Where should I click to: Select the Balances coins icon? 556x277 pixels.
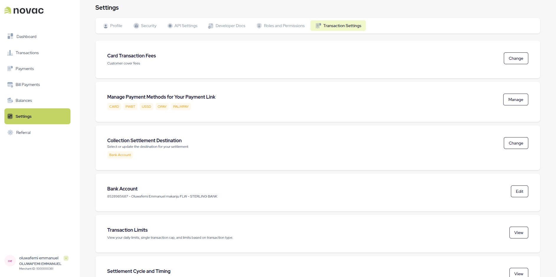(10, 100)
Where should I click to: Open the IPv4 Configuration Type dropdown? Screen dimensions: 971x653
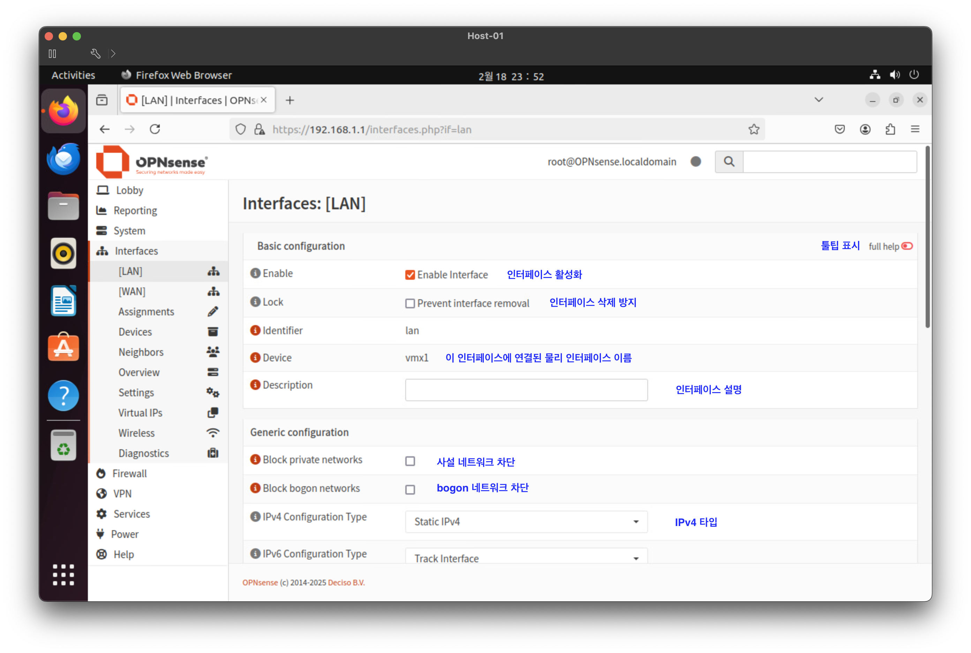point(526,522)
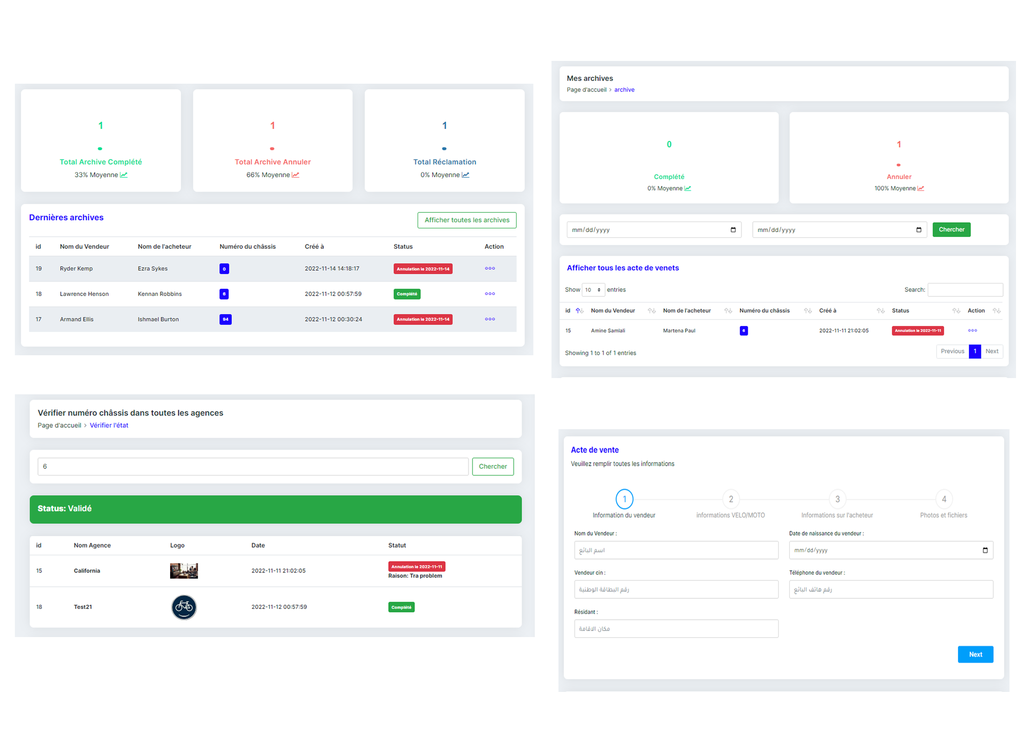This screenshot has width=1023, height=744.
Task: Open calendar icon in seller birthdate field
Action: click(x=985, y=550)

____

Except for the pictures, write the data out exactly.

▶ Solution to this exercise
Where should I click to: Select the Balances coins icon? 556x277 pixels.
(10, 100)
Where should I click to: Open the IPv4 Configuration Type dropdown? Screen dimensions: 971x653
point(526,522)
This screenshot has width=1023, height=744.
Task: Open calendar icon in seller birthdate field
Action: click(x=985, y=550)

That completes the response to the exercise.